In a classical antitrust context, the remedy is simple: split up the companies. If a company is in the railroad business, it can’t take over companies that rely on the railroad to move goods; it just wouldn’t be competitive. Activists have struggled to apply that logic to Amazon’s web services architecture or private label products (supermarkets have store brands all the time) — but the case against Marketplace is much clearer. It’s unusual for a store of Amazon’s size to host a third-party marketplace, and as the bookseller and PopSocket stories indicate, there are real conflicts of interest that come along with it. Why not just get rid of it?

It’s hard to imagine Apple without the App Store, or how Google products survive without an ad network to fund them — but imagining Amazon without Marketplace is easy. It’s always been a strange presence on the site itself, relegated to sidebars and shaded boxes. When Amazon tells its own story, it focuses on direct sales, Prime, and Kindle. There’s never been a compelling story about how Marketplace fits into that, and it’s not clear users would miss it if it were gone. The biggest blow would be to Amazon’s reputation as the Everything Store — the sense that, no matter what you want, searching on Amazon will bring up some version of it. But as regulators try to pare Amazon down into something less immense, that could be exactly what’s required.

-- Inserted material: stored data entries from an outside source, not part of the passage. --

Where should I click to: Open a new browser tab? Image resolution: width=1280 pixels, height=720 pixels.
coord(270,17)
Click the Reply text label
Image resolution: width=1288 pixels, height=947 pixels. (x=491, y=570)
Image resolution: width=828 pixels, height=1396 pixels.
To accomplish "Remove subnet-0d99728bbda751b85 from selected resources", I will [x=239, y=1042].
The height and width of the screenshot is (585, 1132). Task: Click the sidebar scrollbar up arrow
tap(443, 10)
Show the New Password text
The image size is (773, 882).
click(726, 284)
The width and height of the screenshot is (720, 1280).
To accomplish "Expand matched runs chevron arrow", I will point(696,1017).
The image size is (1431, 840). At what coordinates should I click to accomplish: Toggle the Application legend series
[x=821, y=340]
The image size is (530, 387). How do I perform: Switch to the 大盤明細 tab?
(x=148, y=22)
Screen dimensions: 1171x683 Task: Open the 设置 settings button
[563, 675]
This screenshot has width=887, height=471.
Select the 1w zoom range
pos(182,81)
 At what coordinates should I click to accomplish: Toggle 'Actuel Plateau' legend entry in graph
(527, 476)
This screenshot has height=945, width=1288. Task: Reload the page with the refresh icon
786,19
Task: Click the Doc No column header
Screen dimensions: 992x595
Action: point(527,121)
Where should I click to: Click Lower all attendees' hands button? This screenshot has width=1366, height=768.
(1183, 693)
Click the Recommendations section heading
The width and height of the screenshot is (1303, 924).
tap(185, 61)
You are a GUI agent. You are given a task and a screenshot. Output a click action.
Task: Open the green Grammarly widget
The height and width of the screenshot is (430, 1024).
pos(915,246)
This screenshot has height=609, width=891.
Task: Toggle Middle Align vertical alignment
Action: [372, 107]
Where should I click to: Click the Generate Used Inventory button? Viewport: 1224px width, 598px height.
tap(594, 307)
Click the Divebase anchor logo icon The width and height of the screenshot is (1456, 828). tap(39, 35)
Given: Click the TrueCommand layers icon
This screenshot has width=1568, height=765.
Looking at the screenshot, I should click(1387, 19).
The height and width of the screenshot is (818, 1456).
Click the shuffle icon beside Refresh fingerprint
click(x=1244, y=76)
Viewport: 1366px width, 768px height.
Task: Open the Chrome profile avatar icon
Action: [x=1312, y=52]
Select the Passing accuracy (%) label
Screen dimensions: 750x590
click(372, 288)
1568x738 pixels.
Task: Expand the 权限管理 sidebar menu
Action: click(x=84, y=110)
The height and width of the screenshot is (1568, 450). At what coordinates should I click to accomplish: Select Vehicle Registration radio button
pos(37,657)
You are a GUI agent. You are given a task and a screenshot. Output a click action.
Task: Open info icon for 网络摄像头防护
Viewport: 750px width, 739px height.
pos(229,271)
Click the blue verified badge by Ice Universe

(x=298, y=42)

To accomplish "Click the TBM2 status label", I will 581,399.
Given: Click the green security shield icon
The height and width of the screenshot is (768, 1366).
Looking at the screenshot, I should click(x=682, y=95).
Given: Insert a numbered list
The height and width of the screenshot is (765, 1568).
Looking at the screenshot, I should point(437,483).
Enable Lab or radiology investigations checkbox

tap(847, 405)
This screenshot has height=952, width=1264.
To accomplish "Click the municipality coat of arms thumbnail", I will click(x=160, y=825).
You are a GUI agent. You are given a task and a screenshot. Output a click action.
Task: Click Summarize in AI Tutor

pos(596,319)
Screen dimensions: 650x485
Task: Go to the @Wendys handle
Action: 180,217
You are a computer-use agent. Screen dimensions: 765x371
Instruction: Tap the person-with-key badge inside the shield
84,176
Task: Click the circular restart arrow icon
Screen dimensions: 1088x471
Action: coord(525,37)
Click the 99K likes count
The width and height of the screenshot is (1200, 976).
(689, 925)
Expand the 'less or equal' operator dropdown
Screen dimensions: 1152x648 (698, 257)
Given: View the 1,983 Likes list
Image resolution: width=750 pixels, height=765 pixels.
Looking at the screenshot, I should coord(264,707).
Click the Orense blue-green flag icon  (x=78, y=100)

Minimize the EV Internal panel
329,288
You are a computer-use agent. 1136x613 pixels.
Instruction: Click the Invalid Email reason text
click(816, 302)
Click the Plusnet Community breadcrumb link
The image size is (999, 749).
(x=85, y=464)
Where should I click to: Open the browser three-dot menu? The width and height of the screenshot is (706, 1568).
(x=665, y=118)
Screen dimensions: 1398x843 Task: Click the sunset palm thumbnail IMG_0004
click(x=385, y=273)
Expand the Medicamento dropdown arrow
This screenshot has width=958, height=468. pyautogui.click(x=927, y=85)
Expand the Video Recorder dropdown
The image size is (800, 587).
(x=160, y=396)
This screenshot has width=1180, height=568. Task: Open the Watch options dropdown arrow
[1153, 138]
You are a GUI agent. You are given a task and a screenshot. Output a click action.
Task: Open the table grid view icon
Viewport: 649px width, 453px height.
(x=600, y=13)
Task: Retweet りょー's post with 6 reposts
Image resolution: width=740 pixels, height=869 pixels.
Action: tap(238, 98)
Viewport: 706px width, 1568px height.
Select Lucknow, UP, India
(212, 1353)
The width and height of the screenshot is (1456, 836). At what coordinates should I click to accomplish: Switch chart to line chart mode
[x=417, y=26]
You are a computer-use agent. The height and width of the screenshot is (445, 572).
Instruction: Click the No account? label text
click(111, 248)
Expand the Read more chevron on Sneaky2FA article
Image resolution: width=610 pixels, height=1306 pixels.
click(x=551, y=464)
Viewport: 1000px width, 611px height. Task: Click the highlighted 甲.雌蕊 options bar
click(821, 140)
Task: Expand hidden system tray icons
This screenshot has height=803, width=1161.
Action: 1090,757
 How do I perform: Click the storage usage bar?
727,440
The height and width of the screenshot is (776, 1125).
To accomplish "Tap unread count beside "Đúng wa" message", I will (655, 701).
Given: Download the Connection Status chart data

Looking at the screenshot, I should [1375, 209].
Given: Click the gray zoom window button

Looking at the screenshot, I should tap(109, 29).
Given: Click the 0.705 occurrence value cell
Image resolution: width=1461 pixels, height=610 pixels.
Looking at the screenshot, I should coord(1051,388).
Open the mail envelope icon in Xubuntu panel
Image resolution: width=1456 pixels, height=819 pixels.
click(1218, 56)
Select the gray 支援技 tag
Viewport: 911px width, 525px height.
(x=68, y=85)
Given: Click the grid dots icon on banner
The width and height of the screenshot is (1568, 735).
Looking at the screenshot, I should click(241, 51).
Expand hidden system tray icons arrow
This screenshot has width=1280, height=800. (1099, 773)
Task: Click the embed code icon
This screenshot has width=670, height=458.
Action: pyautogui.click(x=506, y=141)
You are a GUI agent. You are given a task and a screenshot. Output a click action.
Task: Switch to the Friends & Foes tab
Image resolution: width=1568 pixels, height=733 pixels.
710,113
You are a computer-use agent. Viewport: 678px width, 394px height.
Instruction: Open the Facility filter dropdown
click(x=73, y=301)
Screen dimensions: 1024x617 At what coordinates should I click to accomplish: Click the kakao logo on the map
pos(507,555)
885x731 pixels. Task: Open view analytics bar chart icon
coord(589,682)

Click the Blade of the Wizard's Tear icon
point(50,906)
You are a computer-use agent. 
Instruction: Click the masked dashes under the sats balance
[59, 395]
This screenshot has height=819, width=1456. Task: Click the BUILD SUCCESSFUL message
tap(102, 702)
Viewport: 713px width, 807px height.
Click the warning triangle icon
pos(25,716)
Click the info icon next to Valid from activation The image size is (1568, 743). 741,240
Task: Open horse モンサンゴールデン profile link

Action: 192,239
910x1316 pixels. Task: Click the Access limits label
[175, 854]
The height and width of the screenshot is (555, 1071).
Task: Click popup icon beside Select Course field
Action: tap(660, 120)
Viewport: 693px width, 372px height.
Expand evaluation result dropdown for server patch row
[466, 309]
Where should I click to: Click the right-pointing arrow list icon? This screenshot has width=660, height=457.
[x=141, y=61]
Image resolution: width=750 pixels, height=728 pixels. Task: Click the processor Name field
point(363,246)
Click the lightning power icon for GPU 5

In any antitrust action, it’s hard to say how much of a company’s success is rightfully won and how much comes from unfair monopoly advantages. But with Amazon, it’s particularly difficult, as so many of the alleged advantages of Marketplace happen outside of public view. Could Amazon maintain low prices without threatening small shops or hosting sellers hawking counterfeits? Could the company steer its private label business without snooping on Marketplace sellers? Speaking to Congress, Bezos made the case that those advantages are a minimal part of the company’s strategy — but the harder he fights to keep Marketplace open, the harder that will be to believe.